The new dataset produced is created in the same folder. This data in the new dataset will look exactly like Dataset 1 → View 1
.
Now open Dataset 2 → View 1
, and complete the following steps:
- Go to the
Combine
menu. - Select
Branch out to Dataset
. - Select the
Combine with an existing Dataset
option on at the top of the panel. - Find the dataset
Final Scores
. - Verify the column mappings.
- Click APPLY.
The data in Final Scores
appears as shown below:
Student | Science | Language |
---|---|---|
Alice | 140 | 138 |
Bob | 135 | 145 |
Frank | 122 | 102 |
Judy | 185 | 135 |
Supported Options
Following options are supported in this task:
- Create a new Dataset - This option is used to create a new dataset. The new dataset is created in the same folder as the parent dataset.
- Dataset Name - Assigns name to the new dataset that would get created with this operation. When multiple datasets share the same name, the system appends a numerical suffix incrementally to prevent duplicate names.
- Combine with an existing Dataset - This option is used to combine with another existing dataset. This list is limited to Mammoth generated datasets only.
- Select a Dataset - To select target dataset where the data should go when combining with an existing dataset. This list will show all the datasets in the system that support appending of data.
- Match Columns - Match the columns from the current View into the target dataset.
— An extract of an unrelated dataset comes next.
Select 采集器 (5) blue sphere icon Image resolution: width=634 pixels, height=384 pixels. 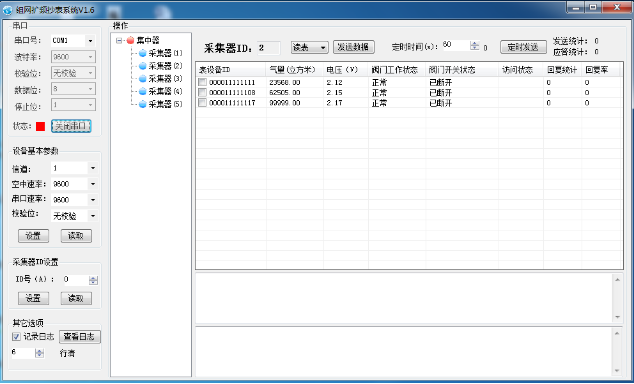[x=142, y=105]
System will auto determine but you can change it. You can only match columns that have the same type. Also the matching is one to one.
- Conditions - You can choose to filter out data before branching it out as a dataset or appending data to another dataset.
Managing Task
Besides these options, there are options to manage the Task in the Pipeline. These include:
- Edit - This option allows you to edit the Task.
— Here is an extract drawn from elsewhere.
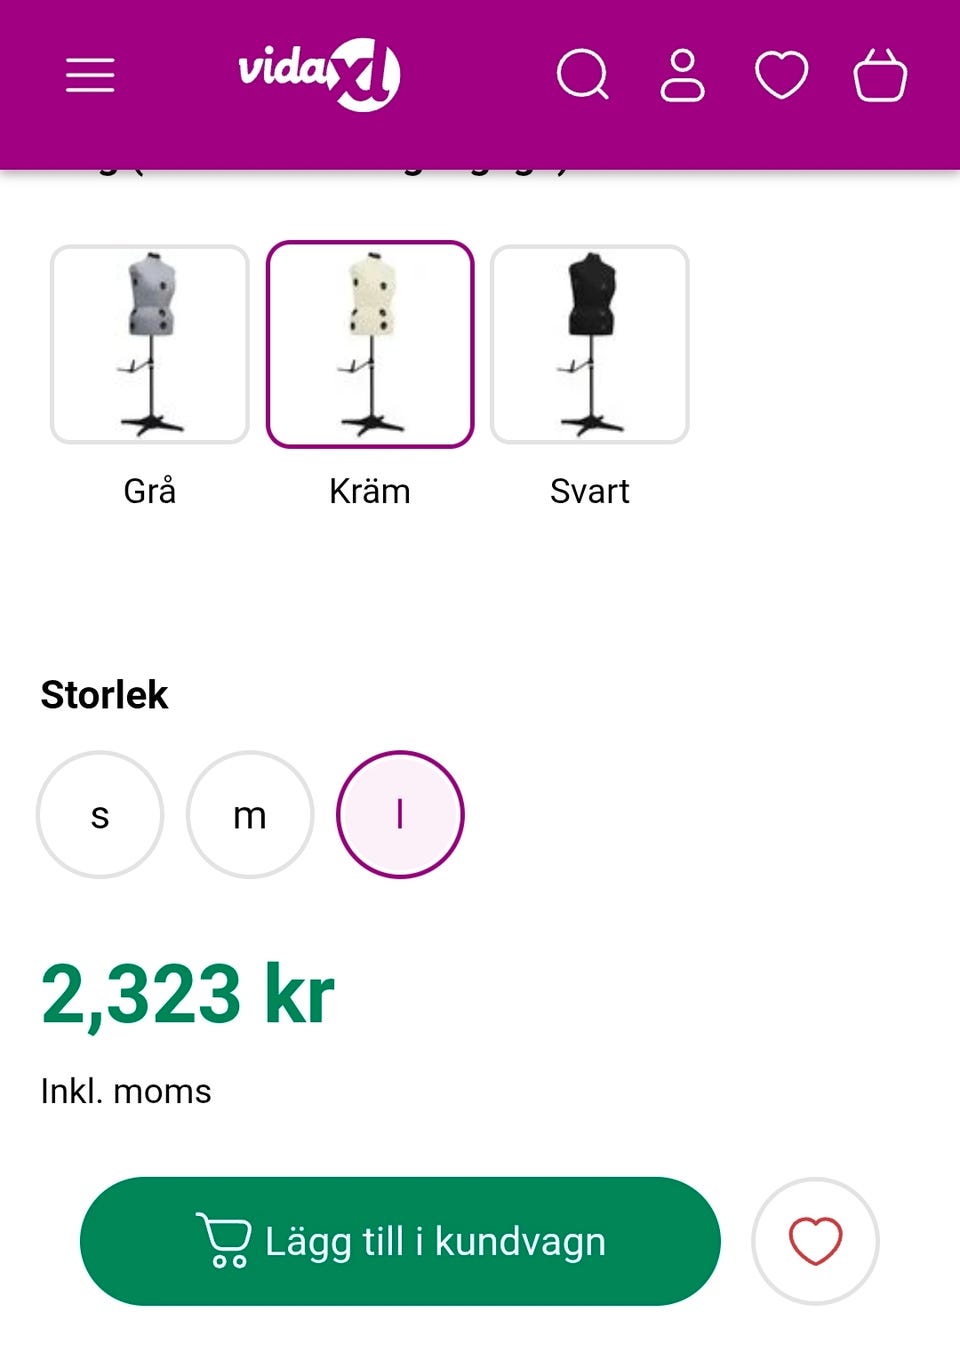Open the search icon in header
960x1360 pixels.
click(x=582, y=75)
- Delete - Delete the Branch out to Dataset task with this option.
- Suspend/Restore - You can suspend or restore the Task.
- Copy - Copies the Task. Can be pasted into the pipeline of another view.
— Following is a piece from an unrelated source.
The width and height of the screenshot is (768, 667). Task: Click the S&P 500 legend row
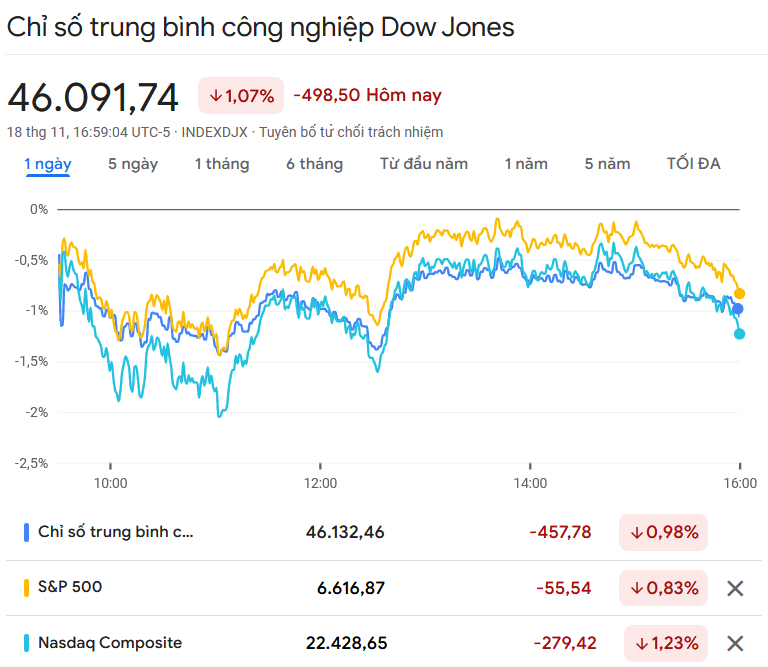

- Run now - Re-runs the task to sync all pending data updates. It appears as a yellow refresh icon on the Task in case of pending data updates. Clicking on the icon syncs all updates.
On updates
Apart from these options, you can decide what happens to the branched out dataset on data updates. There are two modes you can choose from:
- Replace mode: Only batch linked to this task in the target dataset gets replaced.
- Combine mode: The data will be added to the target dataset as a new batch. This might produce duplicate rows in target dataset if one is not careful.
- The system ignores hidden columns while branching out a View.
- Currently only datasets created from Branch out to Dataset and Crosstab support appending of data from Views.
- The resultant dataset gets modified only when there are changes in the original dataset.
- The resultant dataset does not reflect changes like - column rename, column reordering, and format changes for numeric/date column in Views.